Activity
A verbatim copy of the entries is the required answer.

Records to use
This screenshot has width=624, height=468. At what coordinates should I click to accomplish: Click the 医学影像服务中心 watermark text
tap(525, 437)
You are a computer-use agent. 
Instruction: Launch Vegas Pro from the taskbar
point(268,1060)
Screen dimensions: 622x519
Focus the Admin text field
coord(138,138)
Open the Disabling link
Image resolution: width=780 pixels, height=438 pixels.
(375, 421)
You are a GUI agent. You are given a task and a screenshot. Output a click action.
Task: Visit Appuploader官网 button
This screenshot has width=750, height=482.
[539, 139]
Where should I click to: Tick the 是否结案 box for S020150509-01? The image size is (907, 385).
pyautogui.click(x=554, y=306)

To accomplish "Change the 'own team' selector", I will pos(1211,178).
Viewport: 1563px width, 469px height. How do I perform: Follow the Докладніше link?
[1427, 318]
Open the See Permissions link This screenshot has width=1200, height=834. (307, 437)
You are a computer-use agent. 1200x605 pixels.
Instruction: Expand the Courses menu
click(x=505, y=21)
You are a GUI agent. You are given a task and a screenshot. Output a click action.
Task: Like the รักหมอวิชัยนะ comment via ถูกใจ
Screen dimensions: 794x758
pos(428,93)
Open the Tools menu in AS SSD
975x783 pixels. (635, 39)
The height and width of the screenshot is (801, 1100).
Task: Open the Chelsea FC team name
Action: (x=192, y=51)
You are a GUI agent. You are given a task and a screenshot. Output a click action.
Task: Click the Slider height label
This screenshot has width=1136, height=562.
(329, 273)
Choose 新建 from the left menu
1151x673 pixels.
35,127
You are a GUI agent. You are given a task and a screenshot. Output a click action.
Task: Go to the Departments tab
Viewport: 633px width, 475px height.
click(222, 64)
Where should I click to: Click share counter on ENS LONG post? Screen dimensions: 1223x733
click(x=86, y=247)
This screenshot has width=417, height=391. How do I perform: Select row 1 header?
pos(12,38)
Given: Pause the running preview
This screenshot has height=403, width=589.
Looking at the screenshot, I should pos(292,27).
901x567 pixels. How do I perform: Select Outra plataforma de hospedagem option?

Response
This screenshot has width=624, height=468. At what coordinates should I click to accomplish: Click the 医学影像服务中心 watermark text
tap(525, 437)
You are a computer-use agent. 
Instruction: Launch Vegas Pro from the taskbar
point(268,1060)
Screen dimensions: 622x519
Focus the Admin text field
coord(138,138)
Open the Disabling link
Image resolution: width=780 pixels, height=438 pixels.
(375, 421)
You are a GUI agent. You are given a task and a screenshot. Output a click action.
Task: Visit Appuploader官网 button
This screenshot has width=750, height=482.
[539, 139]
Where should I click to: Tick the 是否结案 box for S020150509-01? The image size is (907, 385).
pyautogui.click(x=554, y=306)

To accomplish "Change the 'own team' selector", I will pos(1211,178).
Viewport: 1563px width, 469px height. How do I perform: Follow the Докладніше link?
[1427, 318]
Open the See Permissions link This screenshot has width=1200, height=834. (307, 437)
You are a computer-use agent. 1200x605 pixels.
Instruction: Expand the Courses menu
click(x=505, y=21)
You are a GUI agent. You are given a task and a screenshot. Output a click action.
Task: Like the รักหมอวิชัยนะ comment via ถูกใจ
Screen dimensions: 794x758
pos(428,93)
Open the Tools menu in AS SSD
975x783 pixels. (635, 39)
The height and width of the screenshot is (801, 1100).
Task: Open the Chelsea FC team name
Action: (x=192, y=51)
You are a GUI agent. You are given a task and a screenshot. Output a click action.
Task: Click the Slider height label
This screenshot has width=1136, height=562.
(329, 273)
Choose 新建 from the left menu
1151x673 pixels.
35,127
You are a GUI agent. You are given a task and a screenshot. Output a click action.
Task: Go to the Departments tab
Viewport: 633px width, 475px height.
click(222, 64)
Where should I click to: Click share counter on ENS LONG post? Screen dimensions: 1223x733
click(x=86, y=247)
This screenshot has width=417, height=391. How do I perform: Select row 1 header?
pos(12,38)
Given: Pause the running preview
This screenshot has height=403, width=589.
Looking at the screenshot, I should pos(292,27).
901x567 pixels. How do I perform: Select Outra plataforma de hospedagem option?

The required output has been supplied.